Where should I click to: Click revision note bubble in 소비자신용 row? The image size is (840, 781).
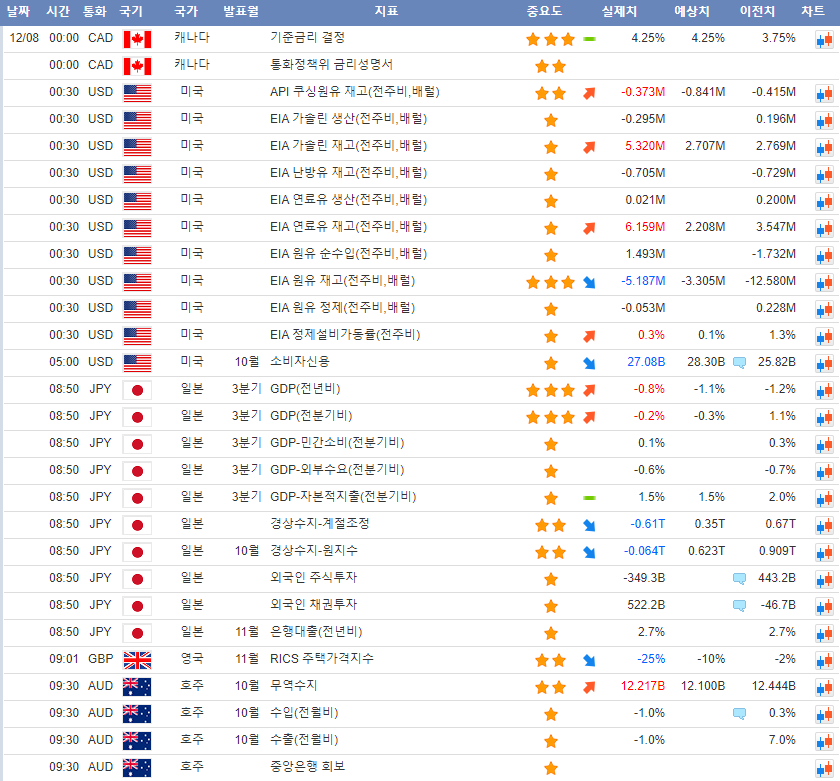[739, 362]
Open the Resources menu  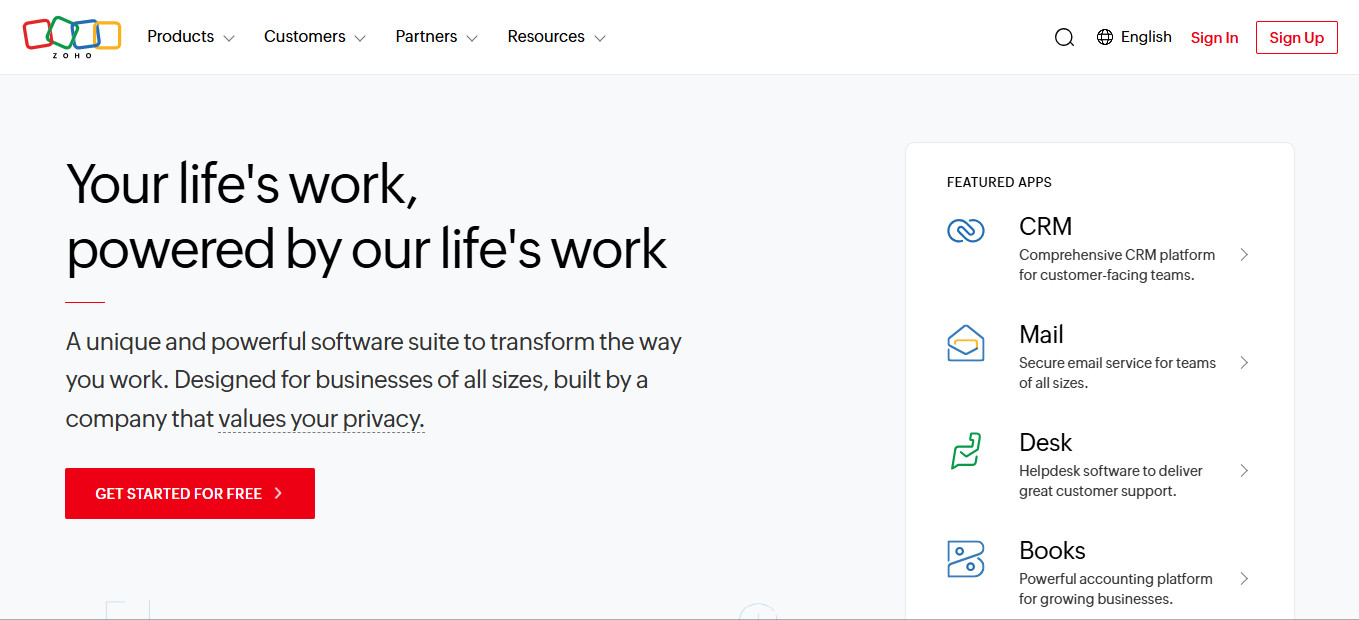tap(554, 36)
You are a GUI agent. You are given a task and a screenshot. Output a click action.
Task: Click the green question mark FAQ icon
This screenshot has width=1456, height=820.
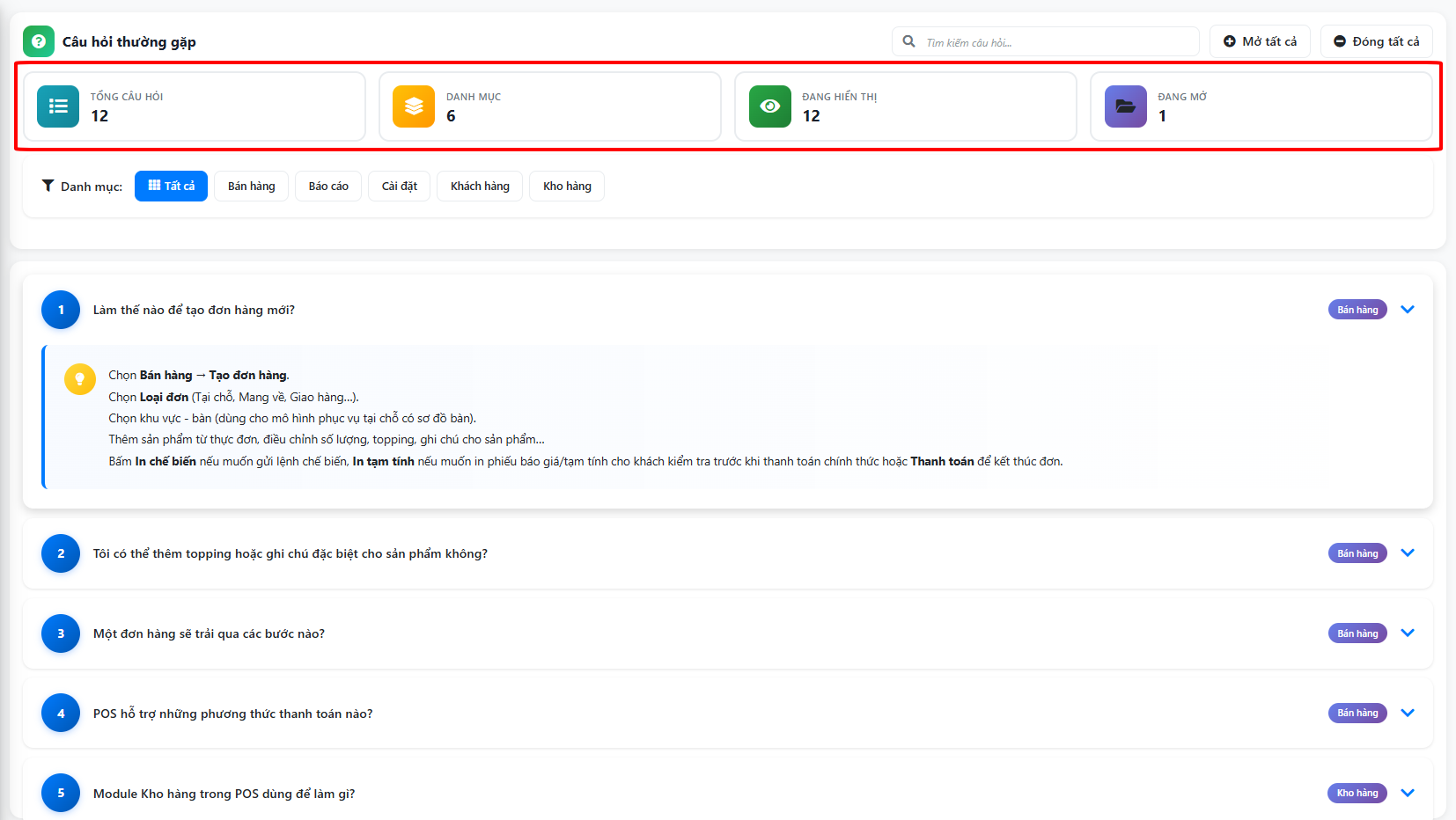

== Exercise instructions ==
Lines of the material that contain the word "screenshot" are to be gathered.

== Written answer ==
You are a GUI agent. You are given a task and a screenshot. Output a click action.
This screenshot has width=1456, height=820.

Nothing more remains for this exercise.